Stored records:

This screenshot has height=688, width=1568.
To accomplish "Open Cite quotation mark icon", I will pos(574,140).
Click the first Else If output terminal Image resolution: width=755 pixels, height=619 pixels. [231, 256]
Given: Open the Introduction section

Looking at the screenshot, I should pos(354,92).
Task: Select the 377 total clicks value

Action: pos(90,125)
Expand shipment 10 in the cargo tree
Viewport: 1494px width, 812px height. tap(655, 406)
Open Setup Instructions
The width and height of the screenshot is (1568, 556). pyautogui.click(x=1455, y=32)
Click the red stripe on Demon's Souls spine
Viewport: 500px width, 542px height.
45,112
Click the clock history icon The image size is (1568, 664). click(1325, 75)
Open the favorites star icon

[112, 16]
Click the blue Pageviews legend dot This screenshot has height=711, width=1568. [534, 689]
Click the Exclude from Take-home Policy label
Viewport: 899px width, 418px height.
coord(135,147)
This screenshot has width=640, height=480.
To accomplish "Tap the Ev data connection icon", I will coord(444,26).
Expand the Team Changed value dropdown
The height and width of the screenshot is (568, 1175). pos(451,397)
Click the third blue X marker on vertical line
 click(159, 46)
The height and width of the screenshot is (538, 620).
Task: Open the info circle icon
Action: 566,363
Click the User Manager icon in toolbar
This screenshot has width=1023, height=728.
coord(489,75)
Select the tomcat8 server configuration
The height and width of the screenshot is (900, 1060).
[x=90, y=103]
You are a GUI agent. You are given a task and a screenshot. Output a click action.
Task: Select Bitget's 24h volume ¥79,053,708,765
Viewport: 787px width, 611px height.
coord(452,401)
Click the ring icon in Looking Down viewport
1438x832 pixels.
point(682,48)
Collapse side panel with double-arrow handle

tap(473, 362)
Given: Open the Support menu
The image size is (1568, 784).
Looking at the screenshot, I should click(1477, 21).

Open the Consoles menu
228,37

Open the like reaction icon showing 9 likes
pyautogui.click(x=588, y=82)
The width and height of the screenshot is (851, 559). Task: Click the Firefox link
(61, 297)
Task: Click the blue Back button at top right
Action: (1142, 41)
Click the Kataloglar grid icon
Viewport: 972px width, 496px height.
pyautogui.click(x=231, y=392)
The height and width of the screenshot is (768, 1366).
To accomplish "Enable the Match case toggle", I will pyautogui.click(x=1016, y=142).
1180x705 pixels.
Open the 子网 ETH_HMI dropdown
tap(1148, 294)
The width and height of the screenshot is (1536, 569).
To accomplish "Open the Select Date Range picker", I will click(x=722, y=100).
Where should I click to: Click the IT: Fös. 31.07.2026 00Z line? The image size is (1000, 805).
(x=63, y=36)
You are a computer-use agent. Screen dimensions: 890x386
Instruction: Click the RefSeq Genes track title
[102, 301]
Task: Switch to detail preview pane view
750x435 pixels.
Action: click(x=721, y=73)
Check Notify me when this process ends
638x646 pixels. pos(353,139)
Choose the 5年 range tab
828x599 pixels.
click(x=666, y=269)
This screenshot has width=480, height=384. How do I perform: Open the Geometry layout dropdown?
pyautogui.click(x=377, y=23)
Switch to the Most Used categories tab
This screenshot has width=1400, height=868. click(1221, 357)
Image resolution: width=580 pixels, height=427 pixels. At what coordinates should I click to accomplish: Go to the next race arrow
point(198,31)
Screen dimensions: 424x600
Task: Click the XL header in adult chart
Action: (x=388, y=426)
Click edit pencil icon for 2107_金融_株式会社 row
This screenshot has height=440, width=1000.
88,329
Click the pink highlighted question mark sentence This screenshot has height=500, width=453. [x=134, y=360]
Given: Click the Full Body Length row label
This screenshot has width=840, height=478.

- **Requirement**
With "label" as the string to look for, count the matching lines in the entries above and report only the number.

- **Solved problem**
2